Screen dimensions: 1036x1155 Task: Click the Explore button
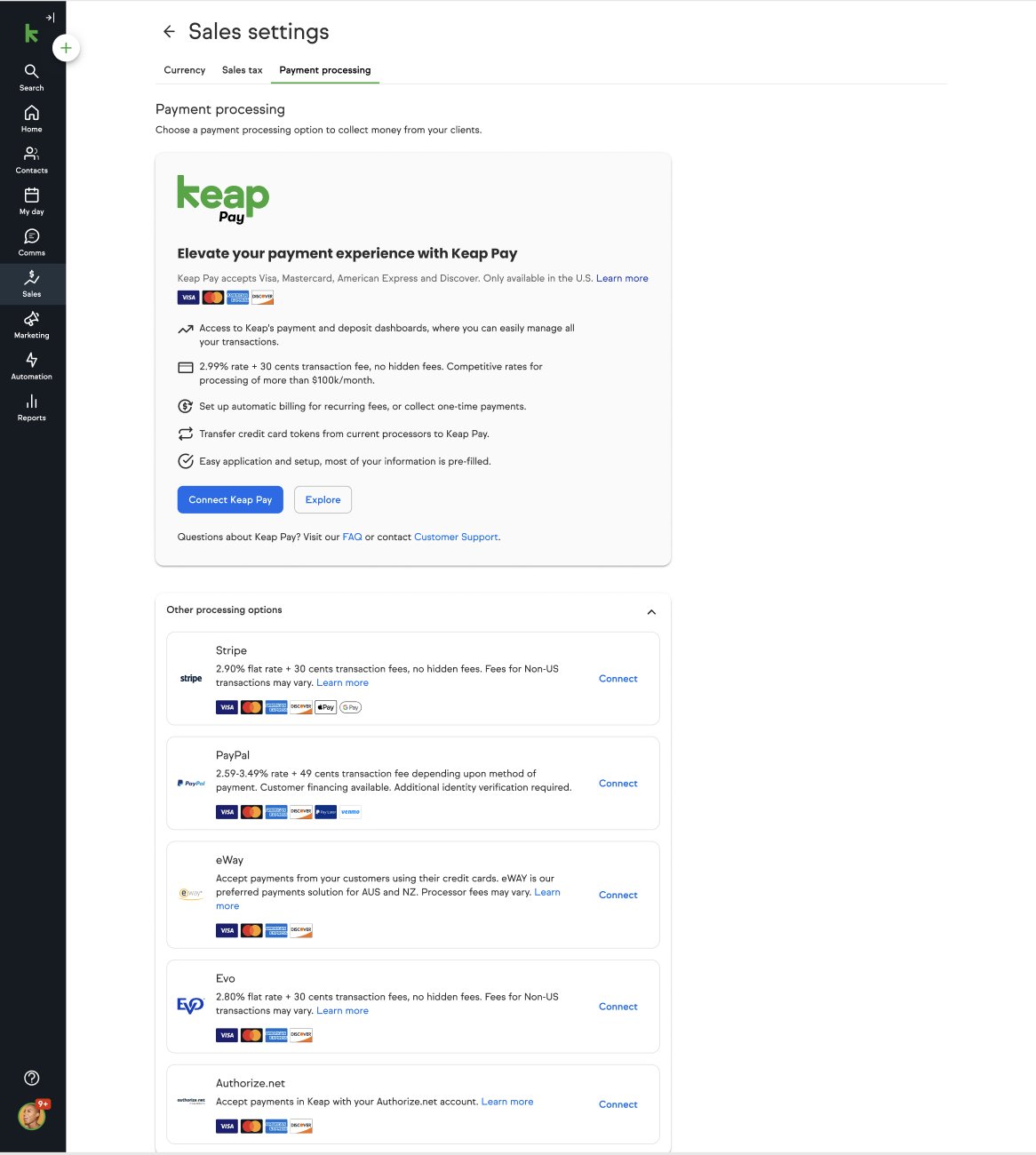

_____

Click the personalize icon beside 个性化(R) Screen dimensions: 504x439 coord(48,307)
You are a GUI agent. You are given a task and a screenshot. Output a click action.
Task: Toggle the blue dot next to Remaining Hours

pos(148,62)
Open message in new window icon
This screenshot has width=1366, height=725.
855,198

_____

- **Prompt**
Locate all lines in the listing above with the word "icon" and copy them.

- **Response area**
Click the personalize icon beside 个性化(R) Screen dimensions: 504x439 coord(48,307)
Open message in new window icon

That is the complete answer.